What we still do not know

Most of the unknowns that still plague us are related to this incredibly complex organ of the human body, the immune system. This is a new virus for the human species, and, notwithstanding the incredible progress made to date, there are still lots of things we do not know, some of which are (unfortunately) essential before being able to plan a return to some semblance of normal life.

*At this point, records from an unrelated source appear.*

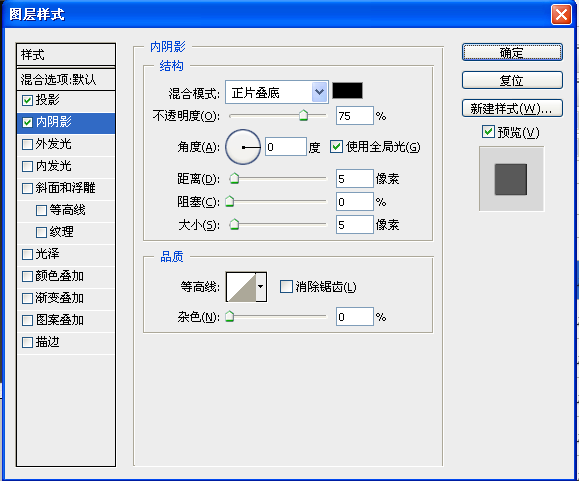Screen dimensions: 579x481
Task: Select 斜面和浮雕 in the styles list
Action: (x=66, y=188)
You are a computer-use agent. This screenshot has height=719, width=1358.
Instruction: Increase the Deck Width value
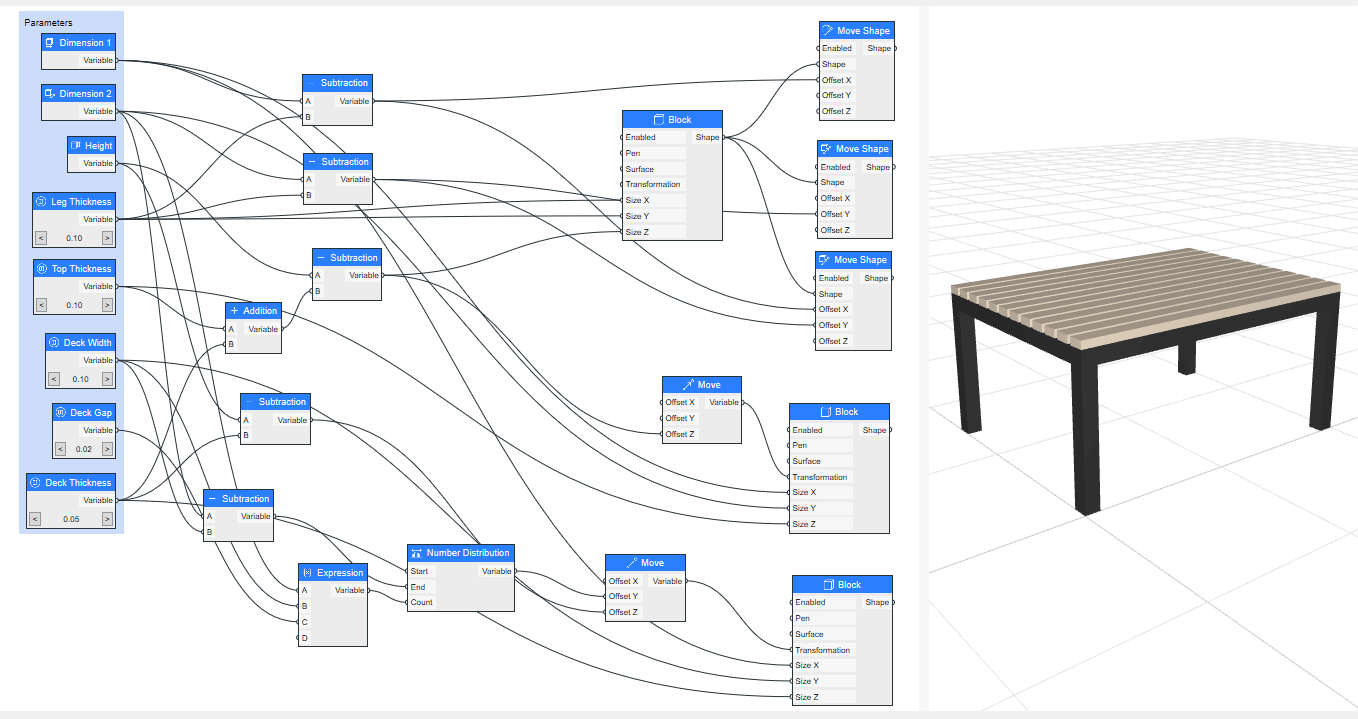click(107, 379)
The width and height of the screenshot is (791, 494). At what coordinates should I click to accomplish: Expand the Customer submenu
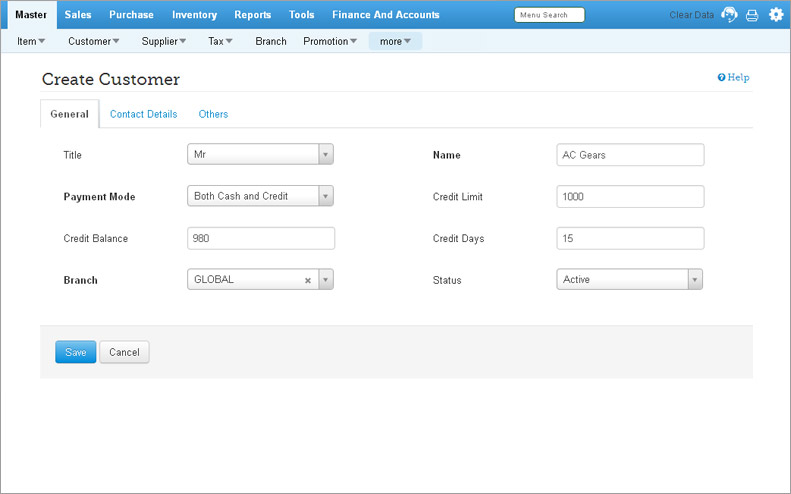(93, 42)
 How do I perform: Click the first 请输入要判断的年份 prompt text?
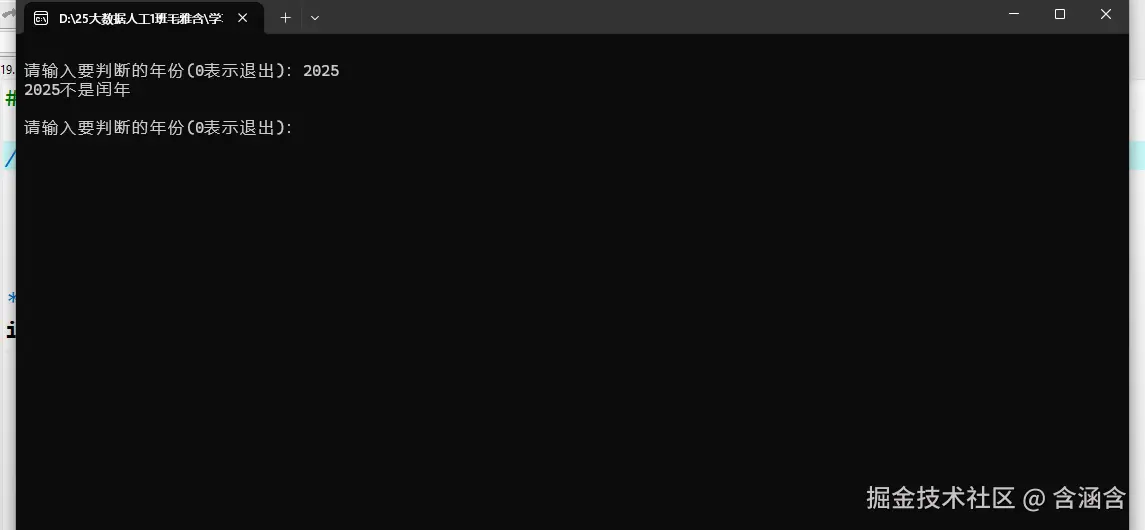pos(158,71)
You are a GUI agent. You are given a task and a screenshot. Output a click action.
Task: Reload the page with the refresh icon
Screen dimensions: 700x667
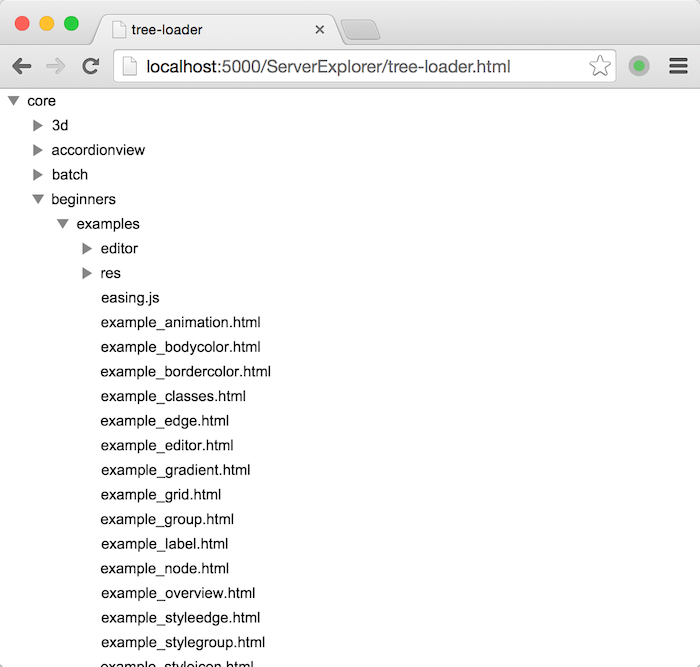pyautogui.click(x=91, y=67)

a) How long does immunity last? In early July, a British study pre-print showed declines in neutralizing antibody titers (antibody amounts / volume of blood) observed during a ~3 months follow up period post-infection. Cue (predictably) apocalyptic commentaries. However, there are reasons (I know, this is unlike me, but bear with it for a bit) to be a bit less pessimistic: as eloquently described by Derek Thompson in The Atlantic in this very thoughtful piece as well as by his (very witty) colleague Ed Yong in many great articles (this one in particular is worth a read) the immune system is extremely complex and has many components. First, even a lower antibody titer later on might still be sufficient to forestall a severe re-infection (see below) DEPENDING ON THE VIRAL INOCULUM (see? Keep wearing a mask please). Also, the authors of the British study only looked at B cell antibody responses, and did not measure T cell responses (to be fair, that is a much harder measurement to make): there are reasons to believe that T cell responses might provide the strongest / longest-lasting immunity to COVID-19 (read here if you want to geek out). Perhaps some very rough calculations might also provide some guidance: we know that existing, seasonal coronaviruses (responsible for ~25% of seasonal common colds) are capable of re-infecting people every year or so which means immunity might last for a few months; on the other hand, SARS and MERS (the other recent coronavirus epidemics) *seem* to provide some degree of immunity for ~24 months. That said, both SARS and MERS only infected (luckily: their fatality rate was very high) a few individuals, so we do not have a deep data set to use here. If I were a betting man, I would work under the operating assumption that exposure to infection (and subsequent recovery) might confer some protection for anywhere between 12 and 24 months. The uncertainty is due to myriad factors (how much virus were you exposed to; the infected individual’s sex and the overall state of his / her immune system; the amount of virus exposed to in a subsequent re-infection; etc.). Which brings us to the latest developments:

b) People can get re-infected: note, this should technically be in section 2), but it is a very new development and there is still a lot of uncertainty / debate on the possible consequences. As described by more and more reports in the last few days, there have been (some more, other less “properly” confirmed) cases of COVID-19 re-infection (in Hong Kong, Belgium, Netherlands, and now Nevada): in these cases, the virus genetic sequence in the second infection was sufficiently different from the one from the earlier infection to rule out artifacts of detection and other explanations. Before I go on, I would like to highlight the sheer “amazingness” of this: we are testing and sequencing viruses of many infected individuals, globally. This is leading us to important learnings on the virus (the above is a not-so-snide retort to people / organizations who would like to reduce testing volumes or only test symptomatic people; apparently one such organization included, until recently, the US CDC). I’d start with the (important) premise that such cases, at the population level, are in my opinion quite rare and likely to remain so and be restricted to individuals who have decided to have the questionable bad luck of i) living in areas of very high pandemic prevalence, ii) being particularly susceptible to infection, and / or iii) engage in very risky behaviors. That said, the Nevada case is of particularly concern, since the individual had much more serious / severe disease symptoms the second time around than during the first infection: normally, even if the immune response generated after the first infection is unable to prevent a second one, it should, however, conceivably, at least forestall more severe symptoms. However, as brilliantly put by Dr. Sarah Cobey (epidemiologist / evolutionary biologist from U. Chicago, quoted in the article above), “Infection is not some binary event”, and with a reinfection, “… the question is how much is the immune system getting engaged?” Which, again, takes us back to viral inoculum size and its interaction with any individual’s immune system. As a corollary of this (extremely important) topic and the consequences on testing, I would strongly suggest you follow Prof. Michael Mina on Twitter (@michaelmina_lab): in particular, this thread (on the consequences of using PCR testing alone in guiding public health decisions) is very important.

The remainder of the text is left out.